- _Task objective_: Search the entries below for the word "computer" and copy every line where it appears.

Dataset entries:
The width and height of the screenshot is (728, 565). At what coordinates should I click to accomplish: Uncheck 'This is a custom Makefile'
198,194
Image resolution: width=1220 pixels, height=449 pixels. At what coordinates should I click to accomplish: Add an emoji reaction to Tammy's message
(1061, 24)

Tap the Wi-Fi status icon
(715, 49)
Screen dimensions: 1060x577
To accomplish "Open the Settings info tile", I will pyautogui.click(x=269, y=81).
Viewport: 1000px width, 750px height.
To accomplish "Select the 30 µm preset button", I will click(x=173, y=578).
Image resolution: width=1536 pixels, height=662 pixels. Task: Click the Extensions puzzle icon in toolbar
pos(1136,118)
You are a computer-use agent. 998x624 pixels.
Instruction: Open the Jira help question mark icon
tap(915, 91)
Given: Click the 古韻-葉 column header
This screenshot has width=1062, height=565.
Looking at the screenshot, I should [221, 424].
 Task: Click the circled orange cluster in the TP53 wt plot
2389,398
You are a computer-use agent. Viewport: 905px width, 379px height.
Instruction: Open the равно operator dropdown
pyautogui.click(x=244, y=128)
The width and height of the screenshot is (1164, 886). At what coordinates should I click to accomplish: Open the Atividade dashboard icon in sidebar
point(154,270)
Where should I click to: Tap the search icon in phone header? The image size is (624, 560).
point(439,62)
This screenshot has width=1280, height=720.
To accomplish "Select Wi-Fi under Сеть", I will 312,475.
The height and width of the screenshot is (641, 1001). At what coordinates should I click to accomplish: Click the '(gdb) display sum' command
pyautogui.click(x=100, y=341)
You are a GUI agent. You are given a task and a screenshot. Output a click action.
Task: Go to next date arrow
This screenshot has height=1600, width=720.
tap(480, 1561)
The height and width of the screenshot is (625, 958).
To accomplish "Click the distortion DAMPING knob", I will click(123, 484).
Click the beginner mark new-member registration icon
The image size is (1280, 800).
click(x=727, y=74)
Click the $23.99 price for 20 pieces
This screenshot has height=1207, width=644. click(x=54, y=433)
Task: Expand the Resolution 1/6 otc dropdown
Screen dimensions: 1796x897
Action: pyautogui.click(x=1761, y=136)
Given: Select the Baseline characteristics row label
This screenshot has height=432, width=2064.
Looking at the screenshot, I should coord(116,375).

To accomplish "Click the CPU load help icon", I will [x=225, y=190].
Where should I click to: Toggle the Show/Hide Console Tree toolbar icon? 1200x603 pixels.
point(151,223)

- _Response area_:
You are a computer-use agent. 998x624 pixels.
You are a computer-use agent. Viewport: 905px width, 379px height.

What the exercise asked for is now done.